Kenya election: Uhuru Kenyatta wins presidency
Kenya's Deputy Prime Minister Uhuru Kenyatta has been confirmed as the winner of the presidential election, and vowed to work with his rivals.
He won 50.07% of the vote, officials said, narrowly avoiding a run-off.
But his main challenger, Raila Odinga, alleged massive fraud and said he would challenge the results of the "tainted election" in the Supreme Court.
Mr Kenyatta is set to face trial at the International Criminal Court over violence that followed the 2007 polls.
At the scene
Kibera slum is not normally considered friendly turf for Uhuru Kenyatta. Yet residents remained calm after the election of Kenya's richest man as their next leader. People are placing their faith in the new constitution and recent judicial reforms.
Raila Odinga is challenging the results in the Supreme Court and people say they will wait for the legal process to run its course.
Some point to the reforms as a reason for the relative calm compared with five years ago, when Kibera was a flashpoint. "Our behaviour is being shaped by the new constitution," said Steve, a Kibera resident.

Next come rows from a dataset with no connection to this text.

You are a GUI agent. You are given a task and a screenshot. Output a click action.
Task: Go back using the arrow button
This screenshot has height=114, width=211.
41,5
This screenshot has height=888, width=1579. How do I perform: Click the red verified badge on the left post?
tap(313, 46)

But there are worries about the future. Many hope Mr Kenyatta will uphold the new constitution and continue to co-operate with the International Criminal Court, where he is fighting charges of crimes against humanity.
While the mantra across Kenya is "amani" (peace), some campaigners are warning against a "peace coma" - a failure to address past injustices which would prevent Kenya from moving on.

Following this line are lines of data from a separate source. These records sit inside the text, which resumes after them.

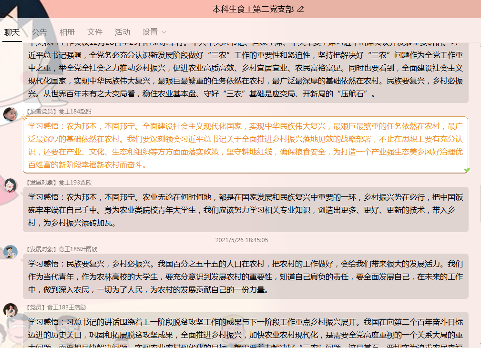Open the 设置 settings dropdown
The height and width of the screenshot is (348, 481).
coord(149,32)
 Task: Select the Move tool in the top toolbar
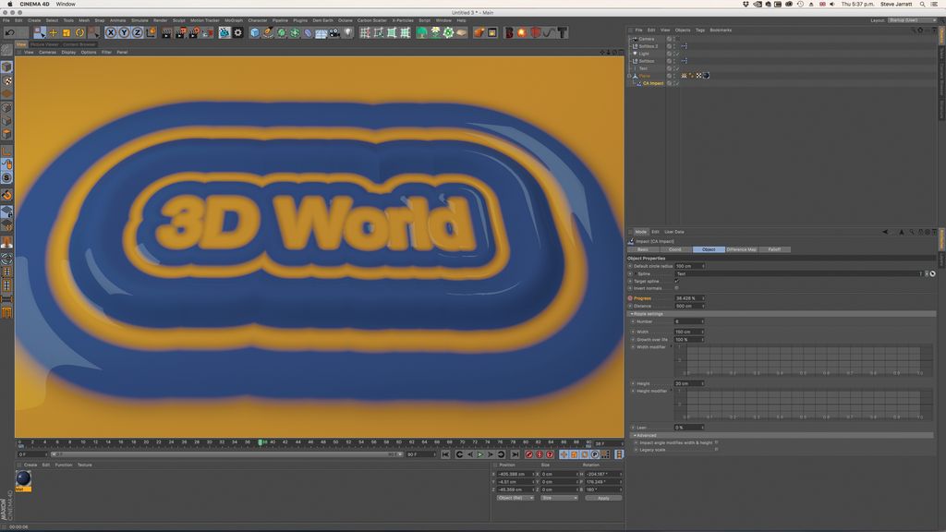(52, 33)
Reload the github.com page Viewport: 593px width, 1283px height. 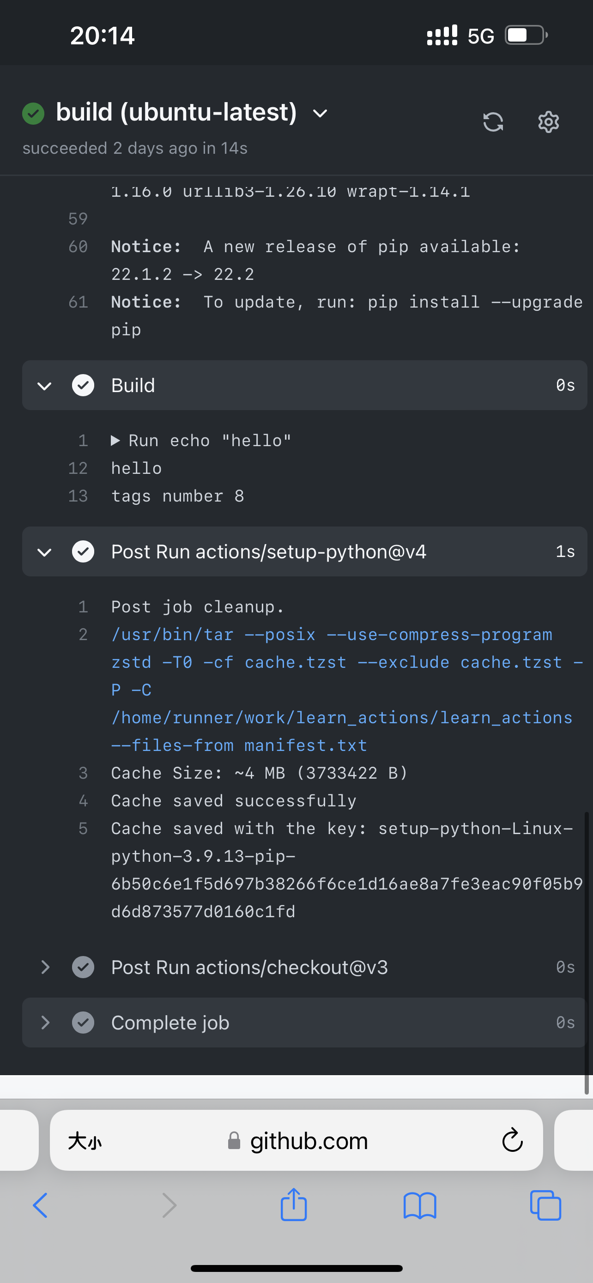[x=512, y=1141]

He is accused of fuelling the communal violence that saw more than 1,000 people killed and 600,000 forced from their homes.'System failures'
After the results were announced, Mr Kenyatta told cheering supporters he would serve all Kenyans "without fear or favour".
Speaking at the Catholic University in Nairobi, he called on Mr Odinga and other leaders to "join us in moving our nation forward."
Earlier, the Independent Electoral and Boundaries Commission (IEBC) said the latest elections had been complex, but also credible and transparent.
It said the turnout, at 86%, was the largest ever
IEBC chairman Issack Hassan praised the candidates who had already conceded victory and urged others to follow suit.
However, Mr Odinga, the current prime minister, said the electoral commission had "failed Kenyans" and that democracy itself was "on trial".
But after announcing his Supreme Court challenge, he also appealed for calm, saying: "Any violence could destroy this nation forever."
- Aged 51
- Son of founding President Mzee Jomo Kenyatta
- Heir to one of the largest fortunes in Kenya, according to Forbes magazine
- Entered politics in 1990s, groomed by former President Daniel arap Moi to be his successor
- Known as "njamba" ("hero") in his Kikuyu language
- Indicted by ICC on charges of crimes against humanity for 2007 post-election violence - which he denies
- Married father of three
The BBC's Gabriel Gatehouse in Nairobi says this was the tightest of races with the narrowest of margins.
He says that how Mr Odinga now handles his supporters will determine whether his dispute stays in the courts or spills out on the streets.Court process
Mr Kenyatta's Jubilee Coalition party said it was "proud and honoured for the trust" bestowed on it, adding that it had taken a message to the people and that "we are grateful to the people of Kenya for accepting this message".
Early on Saturday, small groups of Kenyatta supporters celebrated in Nairobi, hooting car horns and singing.
But the newly confirmed president could face difficult relations with Western countries.
In July, he is due to go on trial at the International Criminal Court (ICC) in The Hague for alleged crimes against humanity.
Mr Kenyatta's running mate, William Ruto, also faces similar charges. Both men deny the accusations.
In his victory speech, Mr Kenyatta restated his promise to co-operate "with all nations and international institutions".
The ICC has agreed to postpone Mr Ruto's trial by a month until May after his lawyers complained of not having enough time to prepare his defence.
- Votes cast: 12,330,028
- Uhuru Kenyatta: 6,173,433 (50.07%)
- Raila Odinga: 5,340,546 (43.31%)
- Turnout: 86%
Countries including the US and UK have hinted that Mr Kenyatta's election as president would have consequences for their relations with Kenya. The comments have been dismissed in Nairobi as foreign interference.
A new electronic system for transmitting vote results was designed to eliminate the risk of fraud, and thus avoid a repeat of the post-poll violence of 2007.
But the count has been plagued with technical glitches, including a programming error that led to the number of rejected votes being multiplied by a factor of eight.
Mr Odinga's Cord alliance had earlier complained that votes from 11 constituencies were missing, in effect leaving him more than 250,000 votes short.